Thermal design and modeling had a slower start, with the first commercial use of computer software in the 1970s. While research remained a top priority, in the 1990s it became clear to multiple industries that using computers to design, model and simulate was the norm.
Development in code and standards
TEMA was founded in 1939 as an association of Shell & Tube heat exchanger manufacturers to bring uniformity to designs, and ‘The TEMA Standards’ is still considered the standard to be followed for Shell & Tube heat exchanger design in the industry.
The American Society of Mechanical Engineers or ASME was founded in 1880. ASME has codes and standards for various fields of engineering and components. ASME has more than 110,000 members in more than 150 countries worldwide. The main purpose was to prevent the failure of boiler pressure vessels. The ASME VIII code refers to the pressurized parts of a shell & tube heat exchanger, which covers the parts in the shell, mainly the tubes. Sections II and V, which refer to materials and non-destructive testing, are also occasionally used for design purposes.
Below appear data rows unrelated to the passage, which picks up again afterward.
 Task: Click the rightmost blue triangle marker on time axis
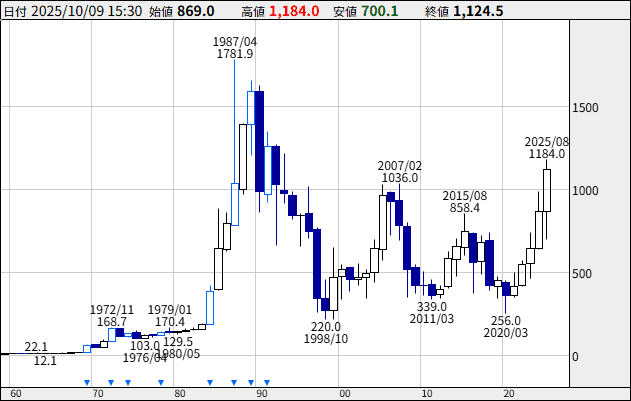[268, 382]
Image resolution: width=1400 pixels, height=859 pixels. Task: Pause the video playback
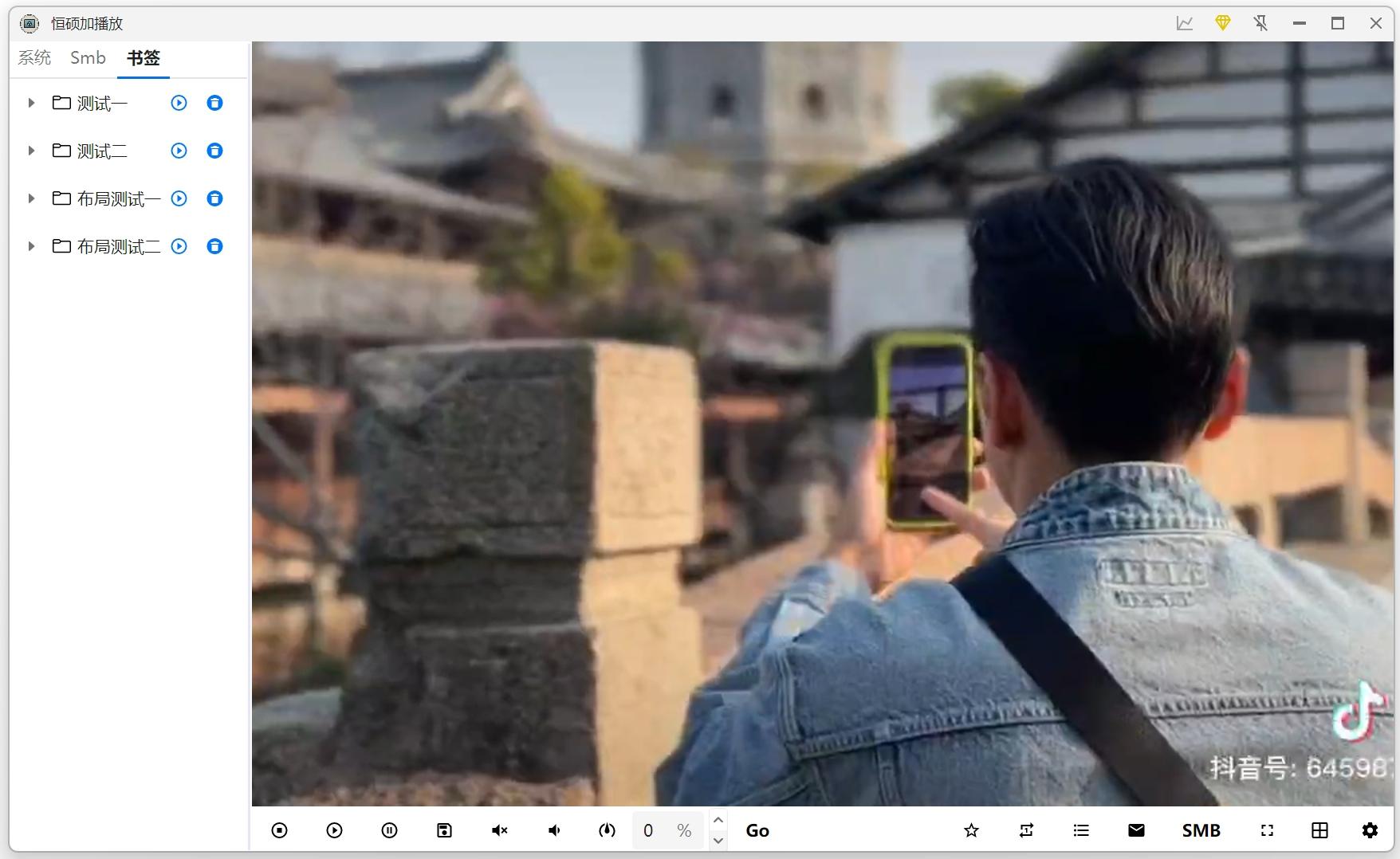click(389, 830)
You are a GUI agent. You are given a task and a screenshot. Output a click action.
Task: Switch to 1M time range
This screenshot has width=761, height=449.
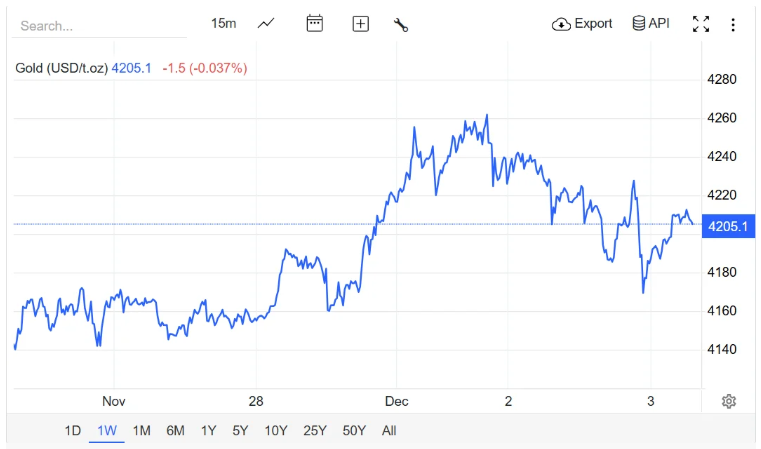pyautogui.click(x=141, y=431)
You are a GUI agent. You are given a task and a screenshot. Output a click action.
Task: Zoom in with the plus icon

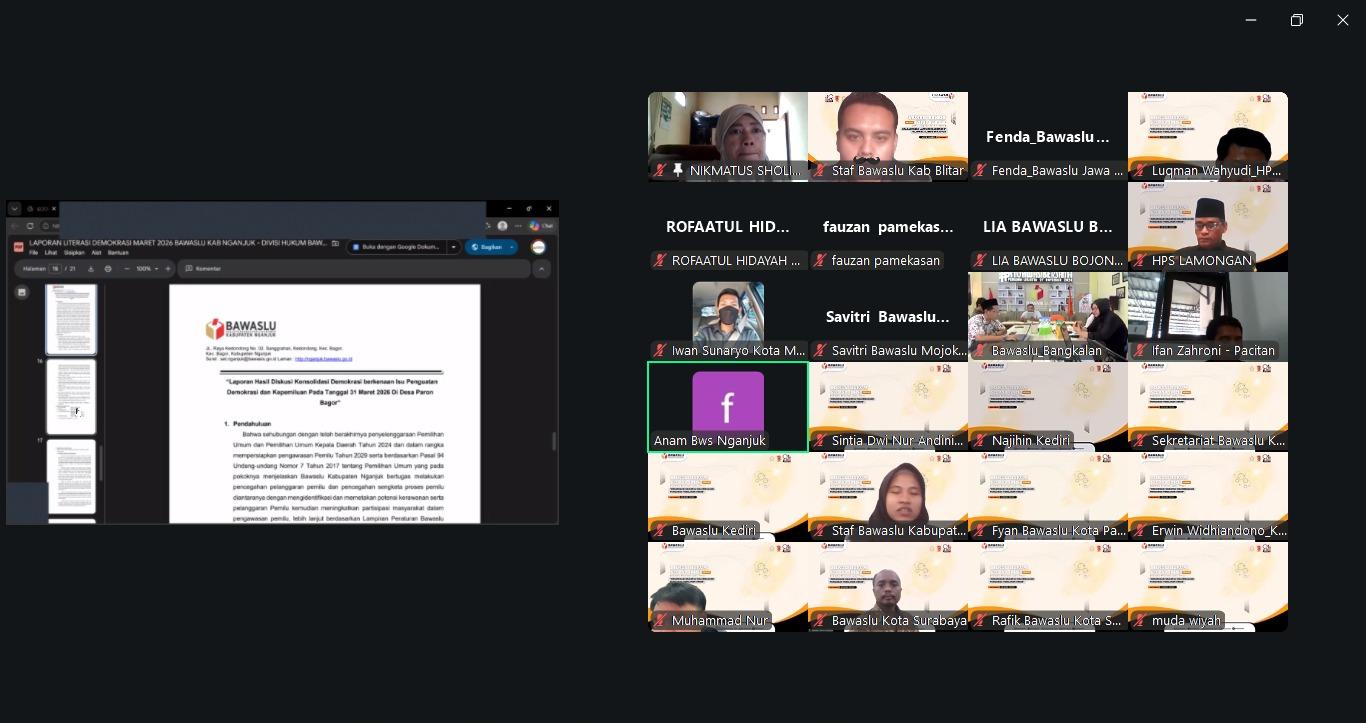pyautogui.click(x=167, y=269)
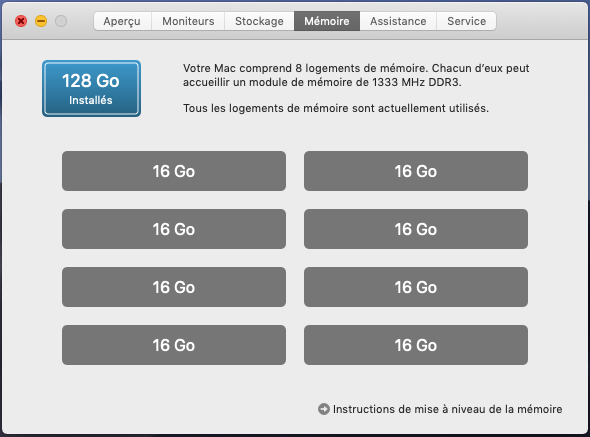Viewport: 590px width, 437px height.
Task: Click the greyed-out zoom window button
Action: (61, 21)
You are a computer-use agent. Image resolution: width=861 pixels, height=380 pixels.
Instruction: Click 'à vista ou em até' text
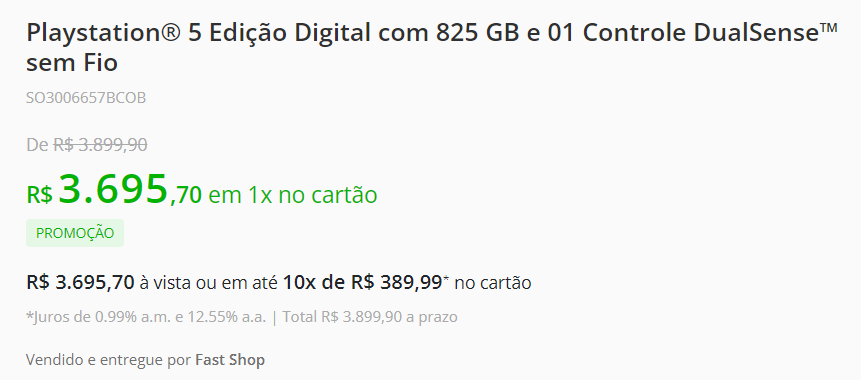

The CEN (French for Comité Européen de Normalisation), also known as the European Committee for Standardization, is a public standardization group established in 1961. The 34 Member States work together to develop European Standards (ENs) in different sectors/services and are officially recognized as a European standardization body by the European Union, the European Free Trade Association and the United Kingdom. EN 13445, a relatively new code for pressure vessels, came into full effect on May 22, 2002. Written with the European Pressure Equipment Directive, it was compiled by CEN Technical Committee TC54 for 10 years. While it lacks a strong historical background and suffers from the disadvantage of lowest common denominator writing, it was written by experts responsible for maintaining the various national codes and is intended to be updated regularly to fill existing gaps.
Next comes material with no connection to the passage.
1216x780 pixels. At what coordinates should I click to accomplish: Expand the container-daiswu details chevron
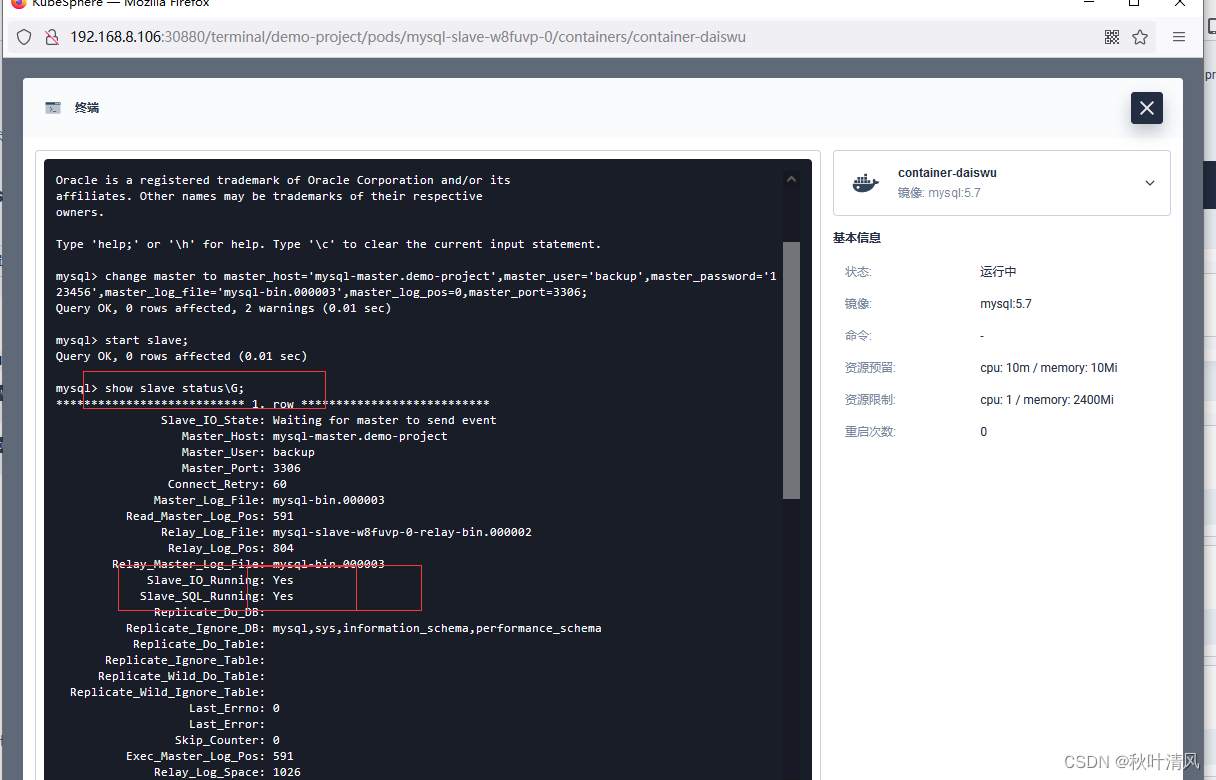point(1148,182)
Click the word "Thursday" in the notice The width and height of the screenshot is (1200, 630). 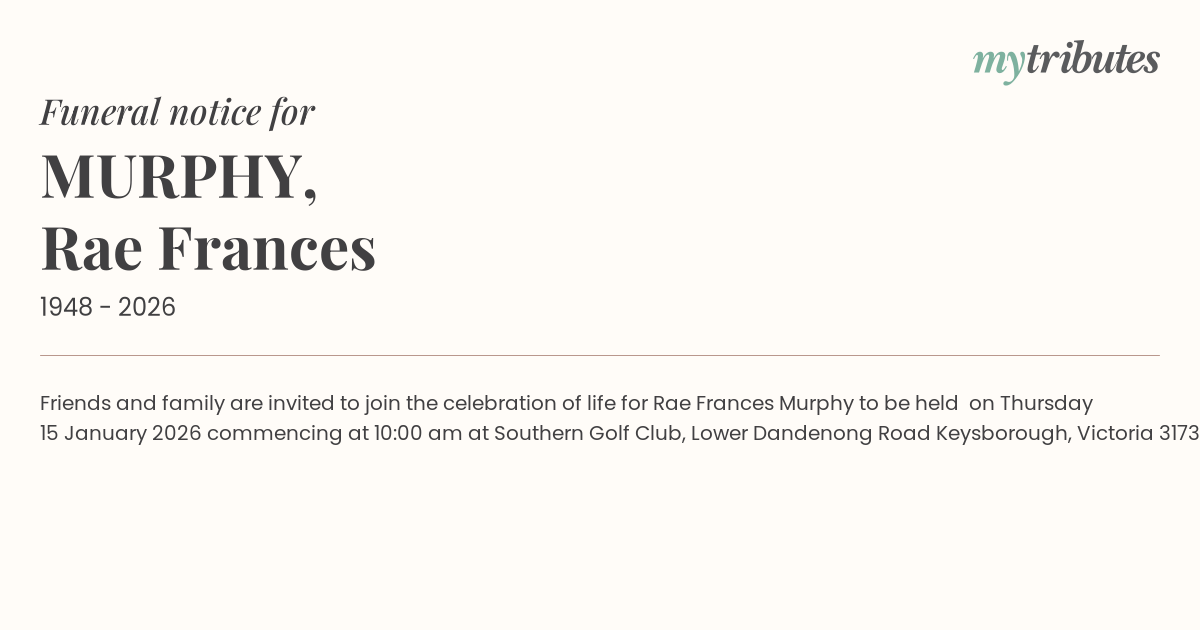[x=1046, y=403]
The environmental issue, already discussed in the Netherlands during a Christmas speech by Queen Beatrix in 1988, becomes more active in the 1920s. More demands are being made on everything that has to do with heating and cooling, both at home and in an industrial environment. The call for ‘the polluter pays’ is getting clearer and clearer!
The ‘traps’ of solutions
So now that the terms are defined, one question…why continue to offer the easiest or most (for the seller) profitable solutions instead of a custom, specialized solution that can meet all needs? Do we really need the cheapest solution ‘at the moment’, or are we better served with a solution that provides insight into the purchase, maintenance, operational costs and lifespan?
Salespeople looking to score “easy” can give you serious headaches and growing pains. If the capacity of your heat exchanger is limited, the heat exchanger quickly becomes dirty, you are not told what the maintenance instructions are, you do not have insight into what the various replacement parts cost, ouch! When the heat exchanger falls out of service, the costs can be enormous!
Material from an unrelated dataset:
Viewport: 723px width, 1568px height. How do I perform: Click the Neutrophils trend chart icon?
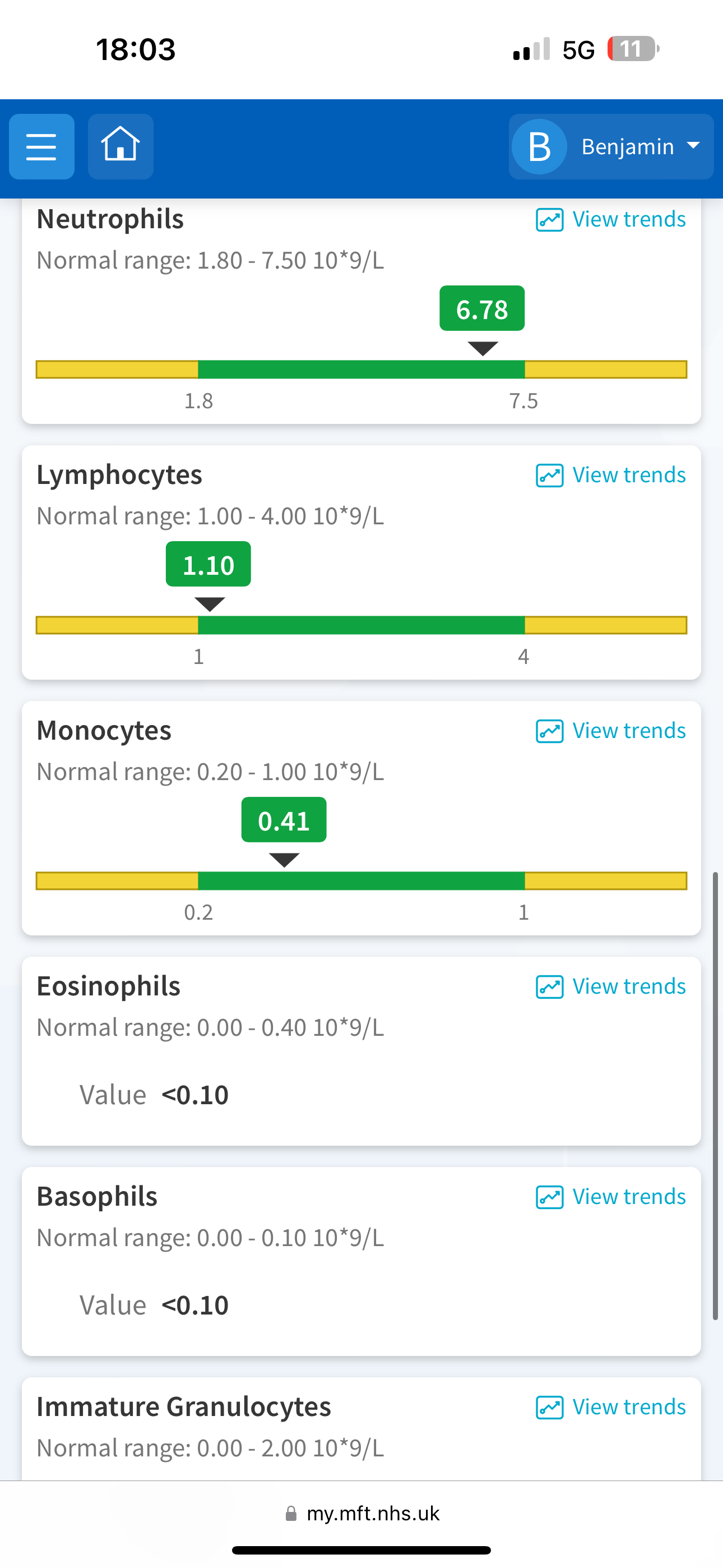point(549,220)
The philosoply of Spiralex
One heat exchanger advice that works wherever you need it sounds simple, but realistically it’s extremely difficult to get it right. Remember that it should be simple enough for a quick advice, but there is always more to a heat exchanger: namely an entire process! Even with the most ‘simple’ request, you are dealing with the process behind it and the future: are we going to expand, what is the lifespan, what are the future costs, etc. The technology is only the first part; the (future) costs and lifespan must be transparent to everyone.